Status of Proxy Access Shareholder Proposals, Including Binding Bylaw Proposals
At annual meetings so far this year, investors have already voted on more than 30 shareholder proposals asking companies to make proxy access rights available to shareholders who have owned 3% of common stock for at least three years, with more than 50 proposals remaining to be decided through August. Some of these proposals have been featured at companies that already adopted bylaws providing shareholders with the right to nominate candidates at those 3%/ three-year ownership thresholds, while other proposals are being presented at companies that are adamantly opposed to proxy access in any form.
Early voting results tend to split largely along the lines of whether companies have an existing proxy access bylaw. If they do, the proposals tend to fail even if there are differences between the proposals and the existing bylaws, such as the proposals seeking to eliminate any restrictions on the number of shareholders that can form a group to nominate a candidate. For companies that do not have proxy access at all, the proposals asking them to adopt it have generally received majority support unless there are significant insider holdings, ranging from about 57% of votes in favor to as high as 86%.
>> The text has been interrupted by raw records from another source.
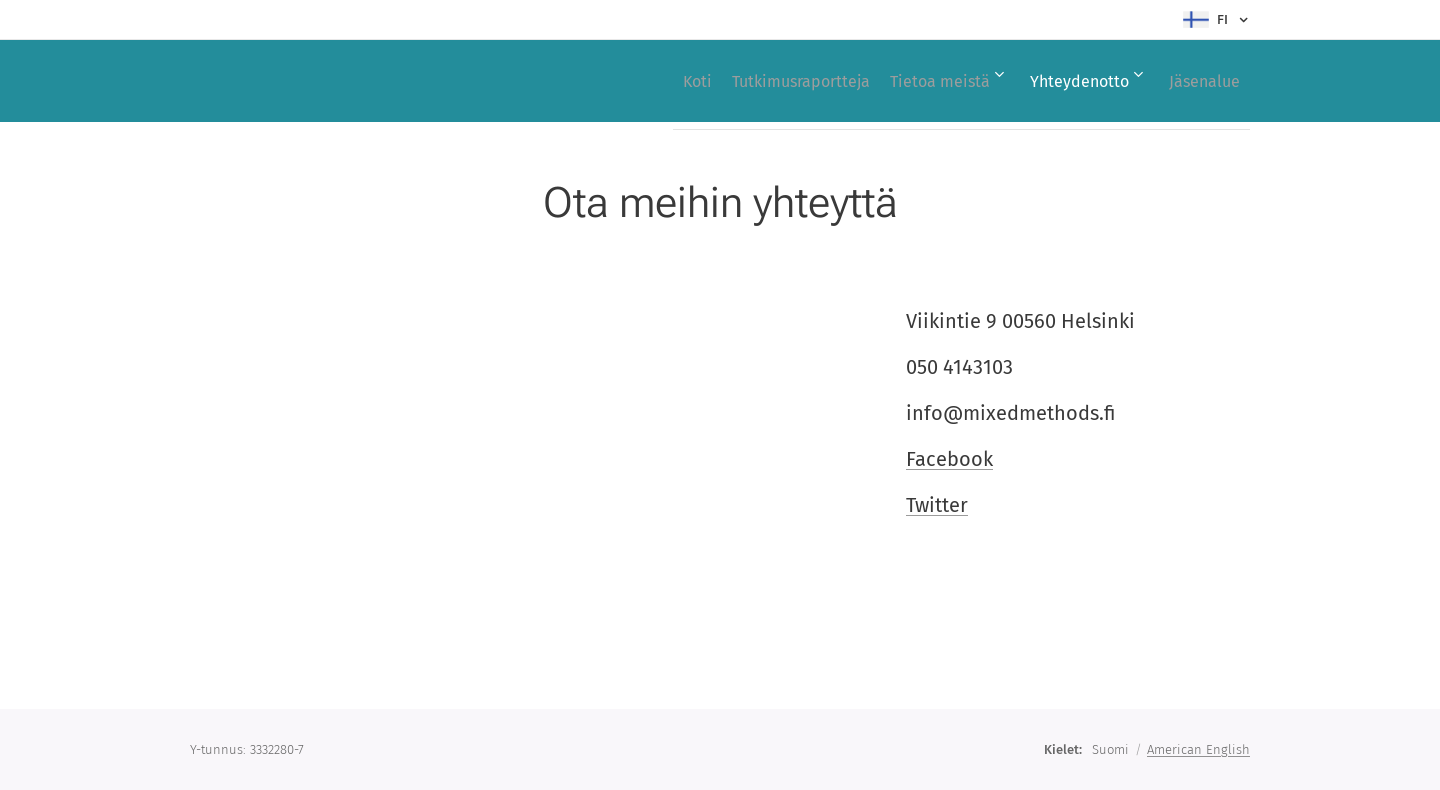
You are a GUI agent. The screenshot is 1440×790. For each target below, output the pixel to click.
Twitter (937, 505)
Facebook (949, 459)
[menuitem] (637, 81)
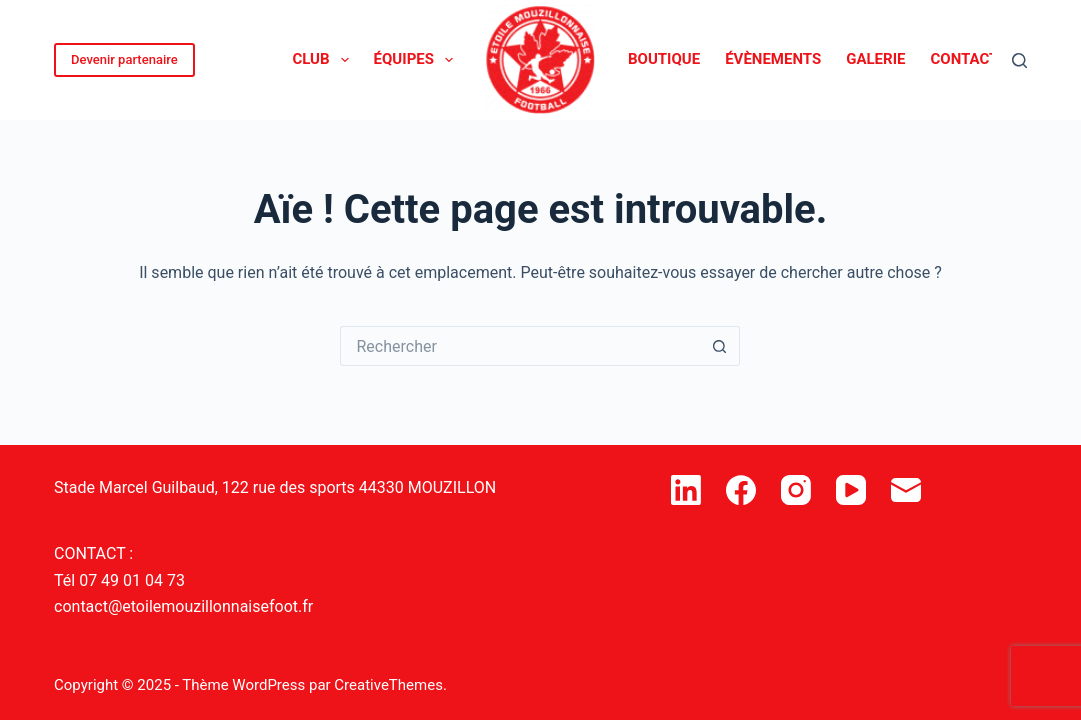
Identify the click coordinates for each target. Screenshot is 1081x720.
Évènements (773, 59)
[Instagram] (796, 490)
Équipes (417, 60)
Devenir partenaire (124, 59)
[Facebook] (741, 490)
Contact (965, 59)
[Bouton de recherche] (720, 346)
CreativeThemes (388, 685)
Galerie (875, 59)
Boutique (664, 59)
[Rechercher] (1019, 60)
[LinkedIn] (686, 490)
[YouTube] (851, 490)
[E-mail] (906, 490)
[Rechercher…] (520, 346)
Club (324, 60)
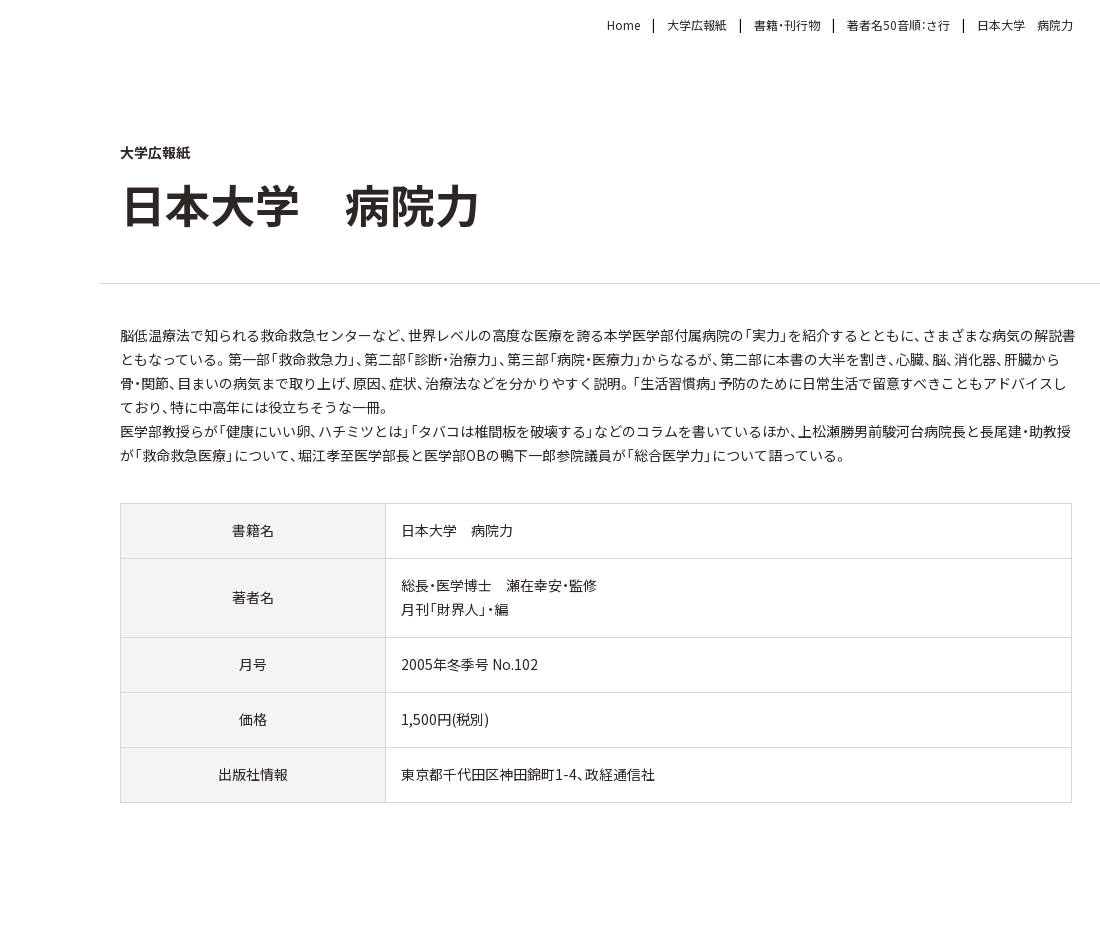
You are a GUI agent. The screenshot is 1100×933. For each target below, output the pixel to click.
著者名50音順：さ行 (898, 24)
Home (623, 24)
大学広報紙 (697, 24)
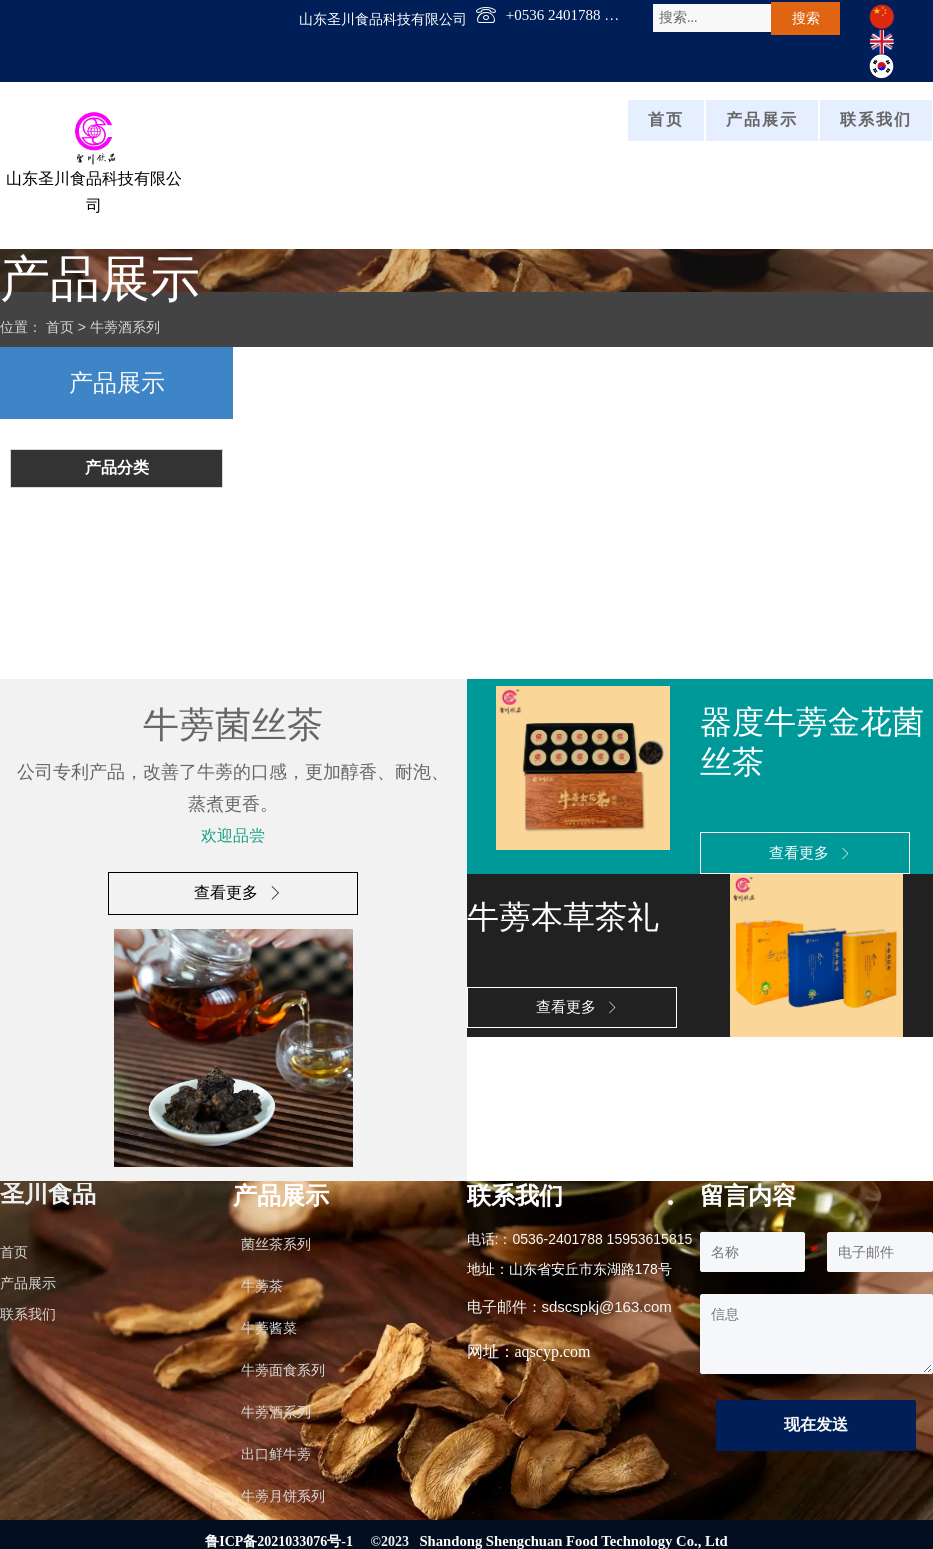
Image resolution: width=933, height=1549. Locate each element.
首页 (60, 326)
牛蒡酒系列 (125, 326)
In addition, there have been a handful of shareholder proposals to try to force companies that currently have higher ownership thresholds of 5% in their proxy access bylaws to lower those requirements, some through binding bylaw resolutions. The resolutions would simply change four terms in a company’s existing proxy access bylaw upon receiving the requisite support to amend the bylaws: (a) replace 5% stock ownership threshold with 3%; (b) delete the reference to the limit on the number of shareholders that can form a group; (c) replace 20% of the board seats up for nomination with 25%; and finally (d) replace 25% with 10% of the votes that a proxy access nominee must receive before the candidate cannot be re-nominated in following elections. As of early May, the binding bylaw proposals have not passed at either of the two companies where it was voted on and the results have been announced.